How to reduce wrongful convictions

“We must ensure police and prosecutors stop acting as if they are members of an exclusive club,” argues Alan Young, professor at Osgoode Hall Law School, in his Toronto Star column Jan. 5. “In our adversarial system, we have fostered an ‘us vs. them’ mentality in which the police and prosecutors combine forces to fight their opponent, the ruthless defence lawyer. Legal professionals do not work together to achieve justice; they fight among themselves in the hope, from the dust of battle, justice will magically emerge. I can appreciate the thrill of battle, but this thrill, is outweighed by the heavy toll of innocent casualties.”

Smaller retirement nest-eggs alarming

“It is quite interesting that people have revised their retirement needs downwards by more than 15 percent, just as their portfolio has suffered a similar reduction in value,” comments Moshe Milevsky, finance professor at York’s Schulich School of Business, in a Canada News-Wire story Jan. 6. The story was about a bank survey that shows Canadian investors think they will need a smaller nest-egg for a comfortable retirement. “What is slightly alarming is that investors are reducing their contributions to equity-based mutual funds at a time when market experience and conventional wisdom would dictate they shouldn’t.” His remarks were also carried by Southam News and The Gazette in Montreal.

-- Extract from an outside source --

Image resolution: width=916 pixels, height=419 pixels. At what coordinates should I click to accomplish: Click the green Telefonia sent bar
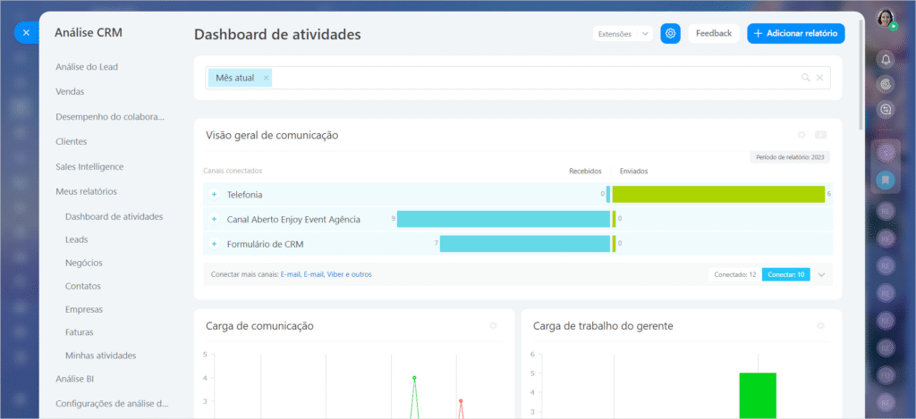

Corporate scandals have shaken trust

Costly corporate scandals and eye-opening ethical lapses have seriously shaken the Canadian public’s faith in the business world, a new poll suggests. “This is not an aberration,” Wesley Cragg, a business ethics professor at York’s Schulich School of Business, told The Ottawa Citizen Dec. 26. “This is a trend that’s been developing since the ’80s.” He said opinions expressed in the poll have been simmering for years, stoked by distaste for the greed-soaked 1980s and the inflated stock-market values and sky-high executive salaries of the 1990s.

Abortion not benign

York’s Glendon College history Prof. Ian Gentles writes in a column in the Cape Breton Post Jan. 4 that abortion for health is a dubious idea. “In his lobbying campaign [to sue the province of Nova Scotia for non-payment of abortions] Dr. Morgentaler conveniently overlooks a massive amount of recent research that has documented disturbing consequences for women’s physical and mental health from induced abortion.”

Schulich dean joins board

Dezsö Horváth, dean of Schulich School of Business, joins office furniture manufacturer Inscape’s board of governors, announced the corporation via CCNMatthews wire service Dec. 23.

On air

Science broadcaster Bob McDonald hosted a public forum at York University about the future of the Human Genome Project and aired it on a special edition of CBC’s “Quirks and Quarks” Jan. 4.